Well before AI company Anthropic told the world that its new Mythos model was scarily good at finding dangerous flaws in computer code, people at cybersecurity company WolfSSL knew something was up.

Anthony Hu was on duty that week in late March, triaging bug reports for WolfSSL from his home-office desk in Kitchener, Ont. Eighty of them—a staggering number, far more than he’d ever had during his regular rotations minding the inbox.

Talking Points

AI tools are compressing the time and cost to find real cyber vulnerabilities, setting up a race between defenders scrambling to patch old bugs and bad actors looking to exploit them
Cybersecurity experts have seen the tools’ capabilities grow over the past year, but Anthropic’s Mythos and OpenAI’s GPT-5.5 appear to have taken big leaps forward

“It was quite a traumatic week for me,” he says. 

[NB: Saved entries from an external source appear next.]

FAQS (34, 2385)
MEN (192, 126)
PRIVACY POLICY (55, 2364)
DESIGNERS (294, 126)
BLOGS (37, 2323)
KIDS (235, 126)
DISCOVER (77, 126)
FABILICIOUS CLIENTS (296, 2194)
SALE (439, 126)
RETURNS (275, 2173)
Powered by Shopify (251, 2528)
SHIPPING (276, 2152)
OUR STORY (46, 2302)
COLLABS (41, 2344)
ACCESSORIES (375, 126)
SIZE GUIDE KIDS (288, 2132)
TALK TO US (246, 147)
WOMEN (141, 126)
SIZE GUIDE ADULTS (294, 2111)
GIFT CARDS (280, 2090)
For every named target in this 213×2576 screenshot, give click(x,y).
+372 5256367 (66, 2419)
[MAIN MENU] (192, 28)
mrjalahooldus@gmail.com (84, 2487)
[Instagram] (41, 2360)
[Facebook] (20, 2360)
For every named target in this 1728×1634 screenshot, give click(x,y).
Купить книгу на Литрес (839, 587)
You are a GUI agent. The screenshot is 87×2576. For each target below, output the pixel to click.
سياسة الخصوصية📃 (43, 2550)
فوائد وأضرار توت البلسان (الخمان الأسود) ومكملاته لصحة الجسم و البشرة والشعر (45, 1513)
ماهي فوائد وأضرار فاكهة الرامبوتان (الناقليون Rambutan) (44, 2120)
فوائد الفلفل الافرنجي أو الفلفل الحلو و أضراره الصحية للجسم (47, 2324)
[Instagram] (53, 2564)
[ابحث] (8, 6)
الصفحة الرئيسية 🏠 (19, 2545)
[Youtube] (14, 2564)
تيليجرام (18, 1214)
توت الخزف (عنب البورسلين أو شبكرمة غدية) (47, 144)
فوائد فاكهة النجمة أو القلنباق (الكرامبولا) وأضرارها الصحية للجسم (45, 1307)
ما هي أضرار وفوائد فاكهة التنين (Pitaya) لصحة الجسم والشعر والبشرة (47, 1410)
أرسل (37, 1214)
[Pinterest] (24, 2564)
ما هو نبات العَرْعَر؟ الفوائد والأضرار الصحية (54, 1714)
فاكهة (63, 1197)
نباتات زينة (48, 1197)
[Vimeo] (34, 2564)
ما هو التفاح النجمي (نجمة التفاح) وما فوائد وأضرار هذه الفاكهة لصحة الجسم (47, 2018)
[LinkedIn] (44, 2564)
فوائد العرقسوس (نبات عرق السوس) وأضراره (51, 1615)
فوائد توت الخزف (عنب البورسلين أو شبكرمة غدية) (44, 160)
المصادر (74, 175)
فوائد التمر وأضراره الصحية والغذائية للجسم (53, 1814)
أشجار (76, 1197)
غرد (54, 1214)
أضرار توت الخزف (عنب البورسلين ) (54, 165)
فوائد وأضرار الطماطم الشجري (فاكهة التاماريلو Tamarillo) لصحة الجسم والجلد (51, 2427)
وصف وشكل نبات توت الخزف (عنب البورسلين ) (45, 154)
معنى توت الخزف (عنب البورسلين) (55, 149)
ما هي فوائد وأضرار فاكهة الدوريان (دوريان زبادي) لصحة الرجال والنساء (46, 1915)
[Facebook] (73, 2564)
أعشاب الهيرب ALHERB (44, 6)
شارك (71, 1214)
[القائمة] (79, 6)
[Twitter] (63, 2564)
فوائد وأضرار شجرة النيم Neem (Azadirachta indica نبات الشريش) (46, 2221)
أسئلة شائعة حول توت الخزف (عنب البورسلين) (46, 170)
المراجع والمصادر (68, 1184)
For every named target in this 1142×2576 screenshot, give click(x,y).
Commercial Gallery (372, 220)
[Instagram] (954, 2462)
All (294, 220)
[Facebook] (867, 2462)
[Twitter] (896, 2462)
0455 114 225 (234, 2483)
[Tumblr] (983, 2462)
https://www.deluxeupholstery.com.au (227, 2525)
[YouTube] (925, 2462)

Not every report was important, or even valid, but they just kept coming. Each needed to be checked out. Several proved to be high-risk vulnerabilities. Before long, as many as 10 WolfSSL engineers at once were assigned to work through them.

WolfSSL is headquartered in the United States but its team is distributed around the world. The company’s work is very nerdy and very important: its code secures connections between devices on the internet, especially in embedded systems like sensors, machinery, store checkout systems and home-automation devices.

Like most software companies, WolfSSL invites bug reports. In its line of business, finding and fixing flawed code is particularly important, because bugs in cybersecurity software are very likely to be security holes, too, with bigger consequences than a word-processor crash.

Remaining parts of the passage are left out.